-- TEXT EXTRACT --
- - -

The Tokyo Electric Power Company (TEPCO) announced on Sunday a two-stage plan to stabilise the four crippled reactors at its Fukushima Dai-ichi plant within six to nine months. More a list of optimistic objectives designed to placate a hostile public than a definite plan, the proposals confront major obstacles.

 

In a nationally-televised news conference, TEPCO chairman Tsunehisa Katsumata promised that the company would do its utmost to ensure that evacuees would return to their homes and “the Japanese people can live without worry.” He said TEPCO would take measures to reduce radiation leakage over the next three months, followed by steps to achieve the “cold shutdown” of the reactors in a further three to six months.

 

Four of the six units at the Fukushima plant were badly damaged after the March 11 earthquake and tsunami cut off power supplies from the grid and caused backup generators to fail. Without cooling systems, the reactor cores and spent fuel rod pools heated dangerously, causing an unknown amount of damage. TEPCO took ad hoc emergency measures to prevent a full-scale meltdown, including the use of salt water. A series of hydrogen explosions badly damaged the reactor buildings, equipment and instrumentation.

- - -

-- RECORDED DATA --
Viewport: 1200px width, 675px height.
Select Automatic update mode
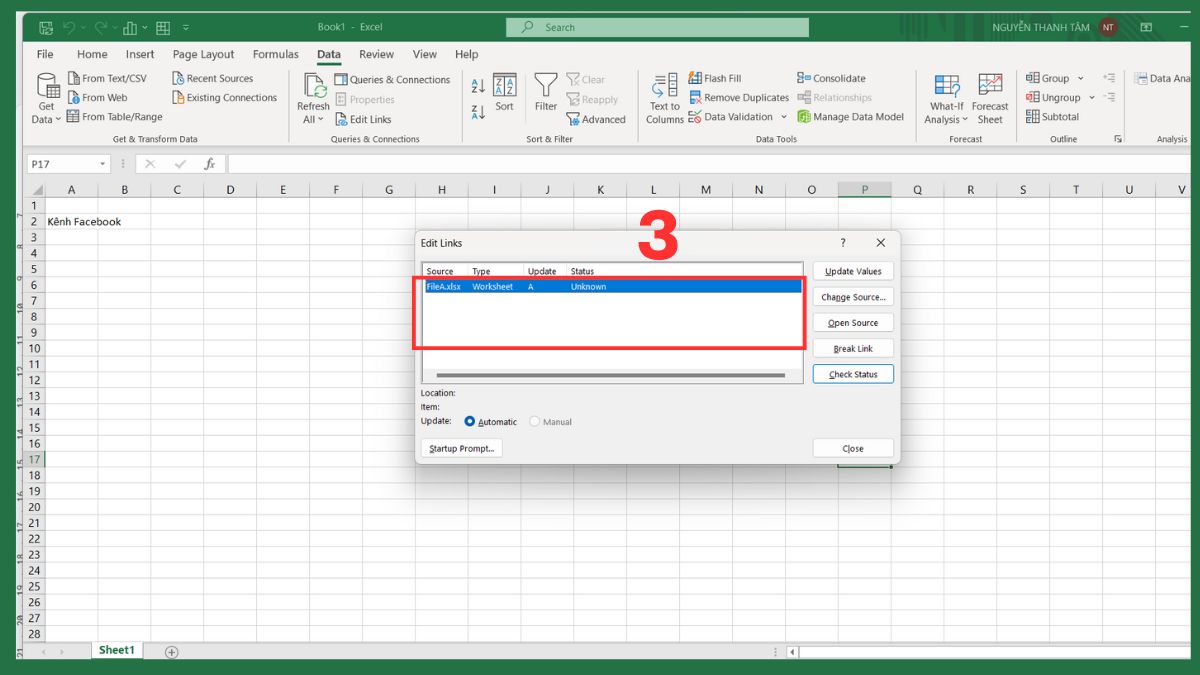(469, 421)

- - -

-- TASKS AND EXERCISES --
[a] Translate this sentence from the Fukushima passage into Spanish: "TEPCO took ad hoc emergency measures to prevent a full-scale meltdown, including the use of salt water."
[b] Return, word for word, the stretch of the Fukushima passage from "The Tokyo Electric" through "confront major obstacles.".
Work only from the Fukushima passage.

-- RESULTS OF THE EXERCISE --
[a] TEPCO tomó medidas de emergencia improvisadas para evitar una fusión total del núcleo, incluido el uso de agua salada.

[b]
The Tokyo Electric Power Company (TEPCO) announced on Sunday a two-stage plan to stabilise the four crippled reactors at its Fukushima Dai-ichi plant within six to nine months. More a list of optimistic objectives designed to placate a hostile public than a definite plan, the proposals confront major obstacles.